#### DOCUMENT EXCERPT
=== Begin Enclosure ===
Green party

Ben Duncan - Terror law review needed

25 March 2010

Ben Duncan is the Green Party's Home Affairs spokesperson. He is a local councillor in Brighton and Hove, and the PPC for Brighton Kemptown. In this comment piece, he looks at how a cross-party group of peers and MPs has called for an urgent review into all terror laws enacted in the UK since the September 11th attack on the World Trade Centre:

This move is not before time.

Since September 2001, we have seen a steady erosion of our civil liberties and human rights.

- We have embarked on two illegal - and vastly costly, in lives and financially - wars.

- We've discovered that UK secret service agents have been complicit in torture on foreign soil.

- We've seen holiday-makers arrested for taking snaps of landmarks.

- We've had an increase to 42 days the length of time suspects can be held in police cells without being charged - and massive increases in the numbers of intrusive checks on people going about their daily businesses, innocent people being stopped and searched by police - and a massive increase in the number of armed police patrolling our airports, railway stations and streets.
=== End Enclosure ===
#### DATA
=== Begin Enclosure ===
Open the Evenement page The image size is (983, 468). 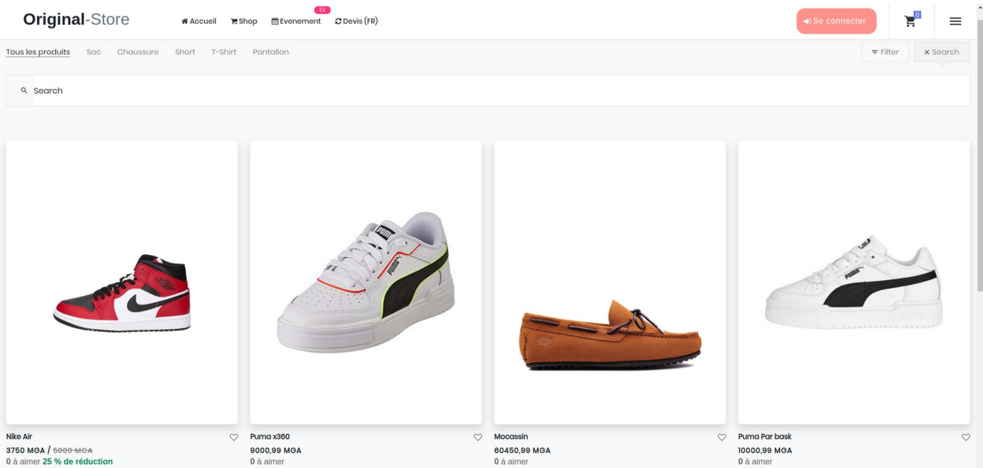coord(296,21)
=== End Enclosure ===
#### TASK STATEMENT
Repeat the text of the Green Party comment piece on terror laws, starting with "25 March 2010" and going on through "financially - wars.".

#### EXPECTED OUTPUT
25 March 2010

Ben Duncan is the Green Party's Home Affairs spokesperson. He is a local councillor in Brighton and Hove, and the PPC for Brighton Kemptown. In this comment piece, he looks at how a cross-party group of peers and MPs has called for an urgent review into all terror laws enacted in the UK since the September 11th attack on the World Trade Centre:

This move is not before time.

Since September 2001, we have seen a steady erosion of our civil liberties and human rights.

- We have embarked on two illegal - and vastly costly, in lives and financially - wars.